Document section>
Re: [PATCH v3 -resend] move RLIMIT_NPROC check from set_user() todo_execve_common()

From: NeilBrown
Date: Mon Aug 08 2011 - 22:16:52 EST


On Mon, 8 Aug 2011 19:02:04 +0400 Vasiliy Kulikov <segoon@xxxxxxxxxxxx> wrote:

> The patch http://lkml.org/lkml/2003/7/13/226 introduced an RLIMIT_NPROC
> check in set_user() to check for NPROC exceeding via setuid() and
> similar functions. Before the check there was a possibility to greatly
> exceed the allowed number of processes by an unprivileged user if the
> program relied on rlimit only. But the check created new security
> threat: many poorly written programs simply don't check setuid() return
> code and believe it cannot fail if executed with root privileges. So,
> the check is removed in this patch because of too often privilege
> escalations related to buggy programs.
>
> The NPROC can still be enforced in the common code flow of daemons
> spawning user processes. Most of daemons do fork()+setuid()+execve().
> The check introduced in execve() (1) enforces the same limit as in
> setuid() and (2) doesn't create similar security issues.
>
> Neil Brown suggested to track what specific process has exceeded the
> limit by setting PF_NPROC_EXCEEDED process flag. With the change only
> this process would fail on execve(), and other processes' execve()
> behaviour is not changed.
>
> Solar Designer suggested to re-check whether NPROC limit is still
> exceeded at the moment of execve(). If the process was sleeping for
> days between set*uid() and execve(), and the NPROC counter step down
> under the limit, the defered execve() failure because NPROC limit was
> exceeded days ago would be unexpected. If the limit is not exceeded
> anymore, we clear the flag on successful calls to execve() and fork().

Dataset entries>
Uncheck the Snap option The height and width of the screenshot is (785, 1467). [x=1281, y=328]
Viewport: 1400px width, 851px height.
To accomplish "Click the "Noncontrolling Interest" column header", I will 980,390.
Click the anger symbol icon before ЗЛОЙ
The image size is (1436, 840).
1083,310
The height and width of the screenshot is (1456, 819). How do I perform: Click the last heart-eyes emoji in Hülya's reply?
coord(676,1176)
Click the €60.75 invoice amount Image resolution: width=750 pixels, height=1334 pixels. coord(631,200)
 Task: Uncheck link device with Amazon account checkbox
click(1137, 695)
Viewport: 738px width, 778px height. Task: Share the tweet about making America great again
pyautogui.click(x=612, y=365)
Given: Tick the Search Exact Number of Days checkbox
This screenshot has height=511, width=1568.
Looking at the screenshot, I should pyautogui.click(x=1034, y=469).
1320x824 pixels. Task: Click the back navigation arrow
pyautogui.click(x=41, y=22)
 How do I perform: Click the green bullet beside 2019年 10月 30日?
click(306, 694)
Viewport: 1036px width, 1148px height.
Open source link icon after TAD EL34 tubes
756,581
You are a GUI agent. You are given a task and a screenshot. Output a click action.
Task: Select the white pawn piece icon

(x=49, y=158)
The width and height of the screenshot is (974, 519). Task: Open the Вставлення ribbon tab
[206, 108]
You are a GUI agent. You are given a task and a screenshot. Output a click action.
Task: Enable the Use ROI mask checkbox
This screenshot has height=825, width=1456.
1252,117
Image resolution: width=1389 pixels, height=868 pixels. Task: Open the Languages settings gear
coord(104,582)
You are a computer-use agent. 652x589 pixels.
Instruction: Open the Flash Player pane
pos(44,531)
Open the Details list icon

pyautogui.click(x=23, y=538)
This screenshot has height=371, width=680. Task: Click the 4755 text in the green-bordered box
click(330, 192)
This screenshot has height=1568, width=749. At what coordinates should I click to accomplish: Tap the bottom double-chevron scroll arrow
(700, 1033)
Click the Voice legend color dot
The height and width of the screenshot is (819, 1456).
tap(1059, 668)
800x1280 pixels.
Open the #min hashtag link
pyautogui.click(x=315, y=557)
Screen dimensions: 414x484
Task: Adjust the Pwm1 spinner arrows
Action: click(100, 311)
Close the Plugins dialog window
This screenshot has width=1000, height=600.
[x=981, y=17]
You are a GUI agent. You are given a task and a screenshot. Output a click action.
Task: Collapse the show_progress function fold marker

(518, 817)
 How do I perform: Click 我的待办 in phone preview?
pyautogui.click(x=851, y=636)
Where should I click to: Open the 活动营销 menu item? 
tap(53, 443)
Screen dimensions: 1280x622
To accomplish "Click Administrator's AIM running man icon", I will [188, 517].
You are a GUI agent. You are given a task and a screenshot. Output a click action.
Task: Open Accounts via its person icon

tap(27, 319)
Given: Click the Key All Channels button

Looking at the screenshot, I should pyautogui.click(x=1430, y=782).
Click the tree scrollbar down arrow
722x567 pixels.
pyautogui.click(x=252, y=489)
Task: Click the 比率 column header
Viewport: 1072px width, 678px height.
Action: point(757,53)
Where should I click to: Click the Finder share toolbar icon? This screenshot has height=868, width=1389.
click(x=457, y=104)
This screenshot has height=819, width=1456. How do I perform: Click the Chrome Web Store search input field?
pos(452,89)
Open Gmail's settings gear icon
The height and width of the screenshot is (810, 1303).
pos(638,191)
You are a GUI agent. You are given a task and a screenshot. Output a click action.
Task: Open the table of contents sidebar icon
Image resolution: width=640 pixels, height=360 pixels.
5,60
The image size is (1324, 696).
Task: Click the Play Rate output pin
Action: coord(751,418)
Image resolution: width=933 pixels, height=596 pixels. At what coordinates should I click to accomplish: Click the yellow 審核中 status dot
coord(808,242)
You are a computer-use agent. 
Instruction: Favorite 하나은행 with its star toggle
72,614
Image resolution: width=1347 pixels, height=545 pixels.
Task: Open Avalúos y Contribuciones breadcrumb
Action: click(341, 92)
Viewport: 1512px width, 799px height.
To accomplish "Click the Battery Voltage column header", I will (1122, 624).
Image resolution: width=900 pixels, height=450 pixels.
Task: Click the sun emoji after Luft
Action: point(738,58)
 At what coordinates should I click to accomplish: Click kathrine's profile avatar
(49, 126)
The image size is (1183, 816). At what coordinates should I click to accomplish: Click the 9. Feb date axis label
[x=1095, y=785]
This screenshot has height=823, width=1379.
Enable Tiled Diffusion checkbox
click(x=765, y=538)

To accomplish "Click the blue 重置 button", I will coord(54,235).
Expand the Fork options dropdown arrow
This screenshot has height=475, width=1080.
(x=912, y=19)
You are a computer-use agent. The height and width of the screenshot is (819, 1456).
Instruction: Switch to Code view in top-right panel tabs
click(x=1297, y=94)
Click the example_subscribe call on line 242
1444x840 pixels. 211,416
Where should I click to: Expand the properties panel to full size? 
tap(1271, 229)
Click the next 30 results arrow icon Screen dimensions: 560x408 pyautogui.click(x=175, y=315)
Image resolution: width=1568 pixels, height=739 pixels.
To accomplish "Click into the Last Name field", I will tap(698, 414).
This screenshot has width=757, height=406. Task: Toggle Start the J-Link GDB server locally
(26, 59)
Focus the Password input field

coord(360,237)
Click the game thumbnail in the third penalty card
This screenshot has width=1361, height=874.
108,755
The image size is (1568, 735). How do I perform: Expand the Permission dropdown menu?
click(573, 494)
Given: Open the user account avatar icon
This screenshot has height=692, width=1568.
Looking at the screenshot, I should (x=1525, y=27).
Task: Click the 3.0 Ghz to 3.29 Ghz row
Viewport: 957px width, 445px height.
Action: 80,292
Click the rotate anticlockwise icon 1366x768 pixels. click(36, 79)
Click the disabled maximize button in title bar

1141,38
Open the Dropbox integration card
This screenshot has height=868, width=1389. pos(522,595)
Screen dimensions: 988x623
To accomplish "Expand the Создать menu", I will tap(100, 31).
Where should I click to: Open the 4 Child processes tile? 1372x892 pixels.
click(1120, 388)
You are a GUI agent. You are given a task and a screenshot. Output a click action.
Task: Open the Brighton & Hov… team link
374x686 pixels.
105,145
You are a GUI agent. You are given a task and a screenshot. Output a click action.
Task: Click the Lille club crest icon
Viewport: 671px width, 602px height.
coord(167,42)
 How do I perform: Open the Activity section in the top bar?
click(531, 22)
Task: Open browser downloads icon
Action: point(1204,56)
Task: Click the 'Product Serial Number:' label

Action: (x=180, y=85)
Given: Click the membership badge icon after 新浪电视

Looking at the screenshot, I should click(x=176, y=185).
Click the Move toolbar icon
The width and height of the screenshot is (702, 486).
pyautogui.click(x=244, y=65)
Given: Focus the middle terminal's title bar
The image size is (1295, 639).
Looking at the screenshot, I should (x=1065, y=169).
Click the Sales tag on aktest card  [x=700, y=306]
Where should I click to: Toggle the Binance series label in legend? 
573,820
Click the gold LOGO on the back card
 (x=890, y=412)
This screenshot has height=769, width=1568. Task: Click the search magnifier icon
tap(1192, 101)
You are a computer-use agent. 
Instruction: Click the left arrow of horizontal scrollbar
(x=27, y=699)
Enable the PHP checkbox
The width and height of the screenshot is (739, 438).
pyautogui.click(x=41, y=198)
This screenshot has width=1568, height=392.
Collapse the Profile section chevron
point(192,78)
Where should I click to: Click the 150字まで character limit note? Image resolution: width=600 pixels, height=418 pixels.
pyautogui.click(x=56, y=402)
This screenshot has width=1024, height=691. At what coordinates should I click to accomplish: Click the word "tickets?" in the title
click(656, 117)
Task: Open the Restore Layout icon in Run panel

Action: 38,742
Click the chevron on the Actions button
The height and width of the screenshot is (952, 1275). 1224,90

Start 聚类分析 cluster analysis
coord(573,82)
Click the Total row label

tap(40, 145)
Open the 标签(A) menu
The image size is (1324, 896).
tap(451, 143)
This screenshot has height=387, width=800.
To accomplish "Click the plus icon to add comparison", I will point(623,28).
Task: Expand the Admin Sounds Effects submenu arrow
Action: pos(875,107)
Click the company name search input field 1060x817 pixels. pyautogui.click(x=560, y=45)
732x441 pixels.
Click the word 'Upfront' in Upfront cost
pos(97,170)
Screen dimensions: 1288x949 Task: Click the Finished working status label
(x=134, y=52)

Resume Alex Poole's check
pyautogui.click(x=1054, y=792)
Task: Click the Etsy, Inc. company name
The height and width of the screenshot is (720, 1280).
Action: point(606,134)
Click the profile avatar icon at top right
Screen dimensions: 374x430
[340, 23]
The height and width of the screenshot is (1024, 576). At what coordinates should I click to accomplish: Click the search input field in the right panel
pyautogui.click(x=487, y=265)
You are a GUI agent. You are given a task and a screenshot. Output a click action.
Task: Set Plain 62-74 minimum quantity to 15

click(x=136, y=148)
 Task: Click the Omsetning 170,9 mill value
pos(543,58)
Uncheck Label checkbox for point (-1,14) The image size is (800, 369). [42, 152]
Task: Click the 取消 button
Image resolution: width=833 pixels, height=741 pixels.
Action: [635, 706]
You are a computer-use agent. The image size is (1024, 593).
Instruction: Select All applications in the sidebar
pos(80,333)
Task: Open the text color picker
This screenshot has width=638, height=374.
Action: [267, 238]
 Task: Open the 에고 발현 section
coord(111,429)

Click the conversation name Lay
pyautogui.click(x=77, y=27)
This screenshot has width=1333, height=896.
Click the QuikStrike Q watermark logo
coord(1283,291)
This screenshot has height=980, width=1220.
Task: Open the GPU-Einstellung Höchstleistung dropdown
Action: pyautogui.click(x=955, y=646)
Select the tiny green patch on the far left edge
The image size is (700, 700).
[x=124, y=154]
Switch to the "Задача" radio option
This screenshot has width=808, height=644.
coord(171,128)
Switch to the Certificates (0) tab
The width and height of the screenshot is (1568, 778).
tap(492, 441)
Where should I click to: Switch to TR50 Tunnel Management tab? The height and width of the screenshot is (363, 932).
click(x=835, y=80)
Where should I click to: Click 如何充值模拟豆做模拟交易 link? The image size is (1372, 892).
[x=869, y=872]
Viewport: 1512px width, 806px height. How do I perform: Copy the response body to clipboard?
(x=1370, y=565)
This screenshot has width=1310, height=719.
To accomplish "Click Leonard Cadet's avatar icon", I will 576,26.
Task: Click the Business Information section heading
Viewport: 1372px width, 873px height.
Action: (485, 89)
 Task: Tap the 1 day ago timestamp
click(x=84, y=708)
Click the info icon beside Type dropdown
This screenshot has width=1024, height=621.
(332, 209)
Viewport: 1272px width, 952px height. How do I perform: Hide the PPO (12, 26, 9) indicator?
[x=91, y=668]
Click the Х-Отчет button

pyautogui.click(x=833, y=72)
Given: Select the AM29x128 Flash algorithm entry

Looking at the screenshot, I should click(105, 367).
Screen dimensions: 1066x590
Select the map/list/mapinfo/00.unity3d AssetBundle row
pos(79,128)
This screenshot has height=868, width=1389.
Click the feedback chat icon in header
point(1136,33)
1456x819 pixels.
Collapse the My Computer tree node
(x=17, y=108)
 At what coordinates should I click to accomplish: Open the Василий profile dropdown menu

Problem set>
**A)** List each distinct function name written with parentheses in the quoted message of the patch discussion, the lines beginning with ">".
**B)** Transcribe the patch discussion word for word, starting with "On Mon, 8 Aug" and going on through "to buggy programs.".

Outputs for the tasks>
**A)** set_user(), setuid(), fork(), execve(), set*uid()

**B)**
On Mon, 8 Aug 2011 19:02:04 +0400 Vasiliy Kulikov <segoon@xxxxxxxxxxxx> wrote:

> The patch http://lkml.org/lkml/2003/7/13/226 introduced an RLIMIT_NPROC
> check in set_user() to check for NPROC exceeding via setuid() and
> similar functions. Before the check there was a possibility to greatly
> exceed the allowed number of processes by an unprivileged user if the
> program relied on rlimit only. But the check created new security
> threat: many poorly written programs simply don't check setuid() return
> code and believe it cannot fail if executed with root privileges. So,
> the check is removed in this patch because of too often privilege
> escalations related to buggy programs.